OpenFn / lwala

1 stars 3 forks source link

[Advice] Connection timeout error when upserting to Salesforce #86

Closed ritazagoni closed 1 year ago

ritazagoni commented 1 year ago

Describe the bug

When upserting to Salesforce, we regularly get a Error: connect ETIMEDOUT error. It completes successfully on re-run.

Here's an example.

It could be caused by us sometimes getting 100+ messages from CommCare which each trigger a Salesforce upsert job. You might not be able to replicate the error locally by just executing a single run. It happens with all Salesforce jobs, here's one example: https://github.com/OpenFn/lwala/blob/master/commcare-salesforce-jobs/upsert_household_and_household_visit.js Here's a period to check when a multiple of these happened within an hour: https://openfn.org/projects/lwala-chw-support/runs?dateRange=custom&endDate=2022-09-27T12%3A31%3A00.000Z&jobId=&page=1&perPage=10&searchString=&startDate=2022-09-26T12%3A31%3A00.000Z&success=1

Note that concurrency = 1 on the project.

Questions

The connection timeout happens on the Salesforce side, but we would like to see what option we may have to reduce hitting the API with a large number of requests in a short time. What approach would you recommend to reduce the chance of this happening?

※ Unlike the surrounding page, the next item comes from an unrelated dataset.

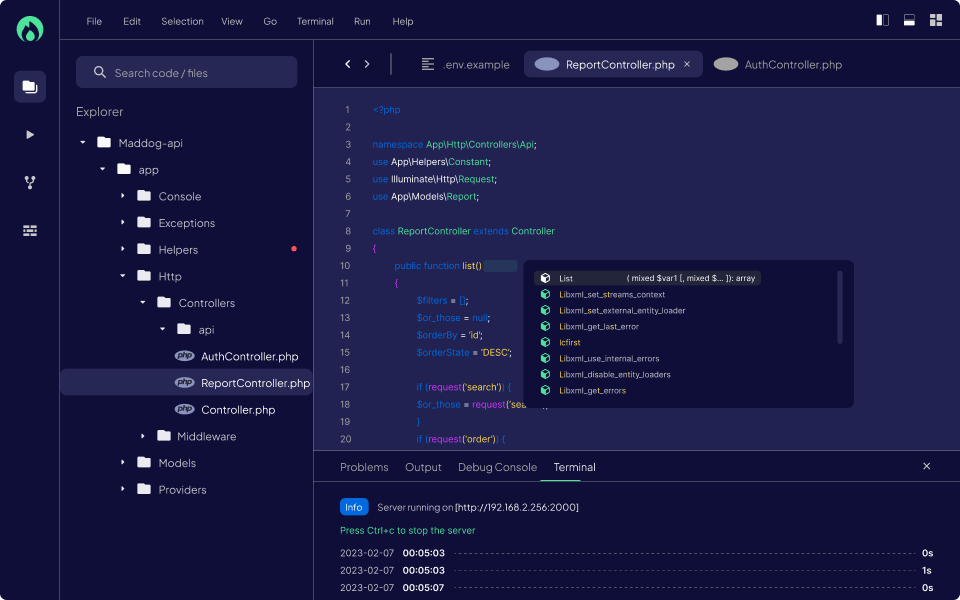Toggle the side panel layout icon
Image resolution: width=960 pixels, height=600 pixels.
coord(882,20)

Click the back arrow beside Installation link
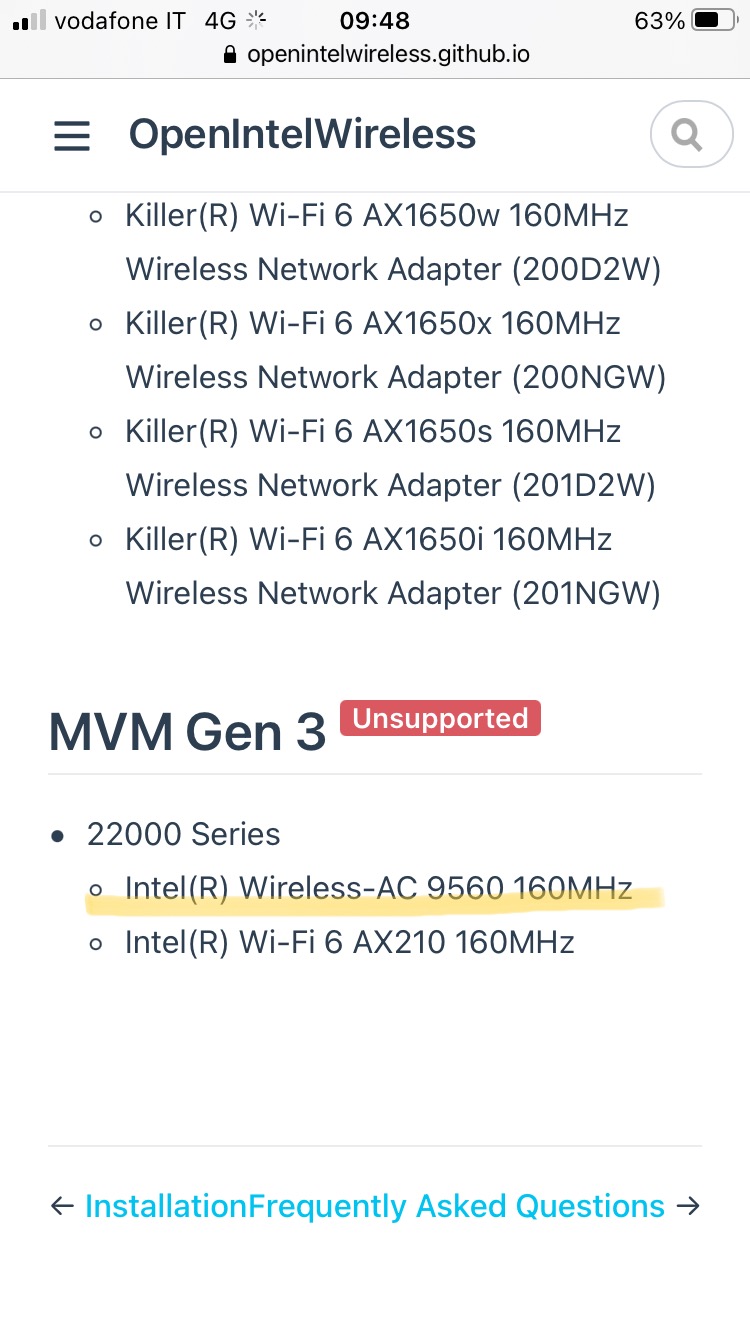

Could we implement an auto-retry for these failed job? Some of these jobs include multiple upserts - should we break them into multiple jobs? Should we rather get cases from CommCare rather than relying on a webhook, and bulk upsert to Salesforce?

state

See LP for Lwala Salesfoce Sandbox (MOTG - Implementation user) Sample data: https://github.com/OpenFn/lwala/blob/master/sample_data/upsert_household_household_visit.json

adaptor

language-salesforce

Assigning to @mtuchi, would be great to have your eyes on it too @taylordowns2000

ritazagoni commented 1 year ago

hey @mtuchi how did you go with this? not very urgent, but would be good to have a few suggestions soon. thanks!

mtuchi commented 1 year ago

hey @mtuchi how did you go with this? not very urgent, but would be good to have a few suggestions soon. thanks!

@ritazagoni I am trying to investigate the timeout issue, but I have noticed in the logs that there is a TypeError at the end of the log eg: https://openfn.org/projects/lwala-chw-support/runs/06332e65-f80c-7118-9793-79230d262a31, could that be the reason for the timeout error?

Error: connect ETIMEDOUT *.*.*.*:443
    at TCPConnectWrap.afterConnect [as oncomplete] (net.js:1159:16) {
  errno: -110,
  code: 'ETIMEDOUT',
  syscall: 'connect',
  address: '******,
  port: 443
}
TypeError [Error]: Cannot set property 'cleanChoice' of undefined
    at vm.js:5:23
    at Object.base.apply (/home/app/assets/node_modules/vm2/lib/contextify.js:246:34)
    at /home/app/priv/language_packs/node_modules/@openfn/language-salesforce-v2.10.0/node_modules/@openfn/language-common/lib/Adaptor.js:102:12
    at processTicksAndRejections (internal/process/task_queues.js:95:5)
ritazagoni commented 1 year ago

@mtuchi It's possible, even though I don't understand how it can be happening. Does this imply that state is undefined at that point? Could you take a look why this may be happening?

aleksa-krolls commented 1 year ago

@mtuchi @ritazagoni can you please schedule a call to work on this together? Lmk if you need me to join

mtuchi commented 1 year ago

TypeError [Error]: Cannot set property 'cleanChoice' of undefined

@ritazagoni I have noticed that the job that is failing is TEST_upsert_person_and_person_visit.js and not the upsert_household_and_household_visit.js,

And the state is the message body -> https://openfn.org/projects/lwala-chw-support/messages/06332e65-ed9e-7a4d-9090-bae2b0b067f4

mtuchi commented 1 year ago

100+ messages from CommCare

@ritazagoni have you gotten a chance to investigate this ?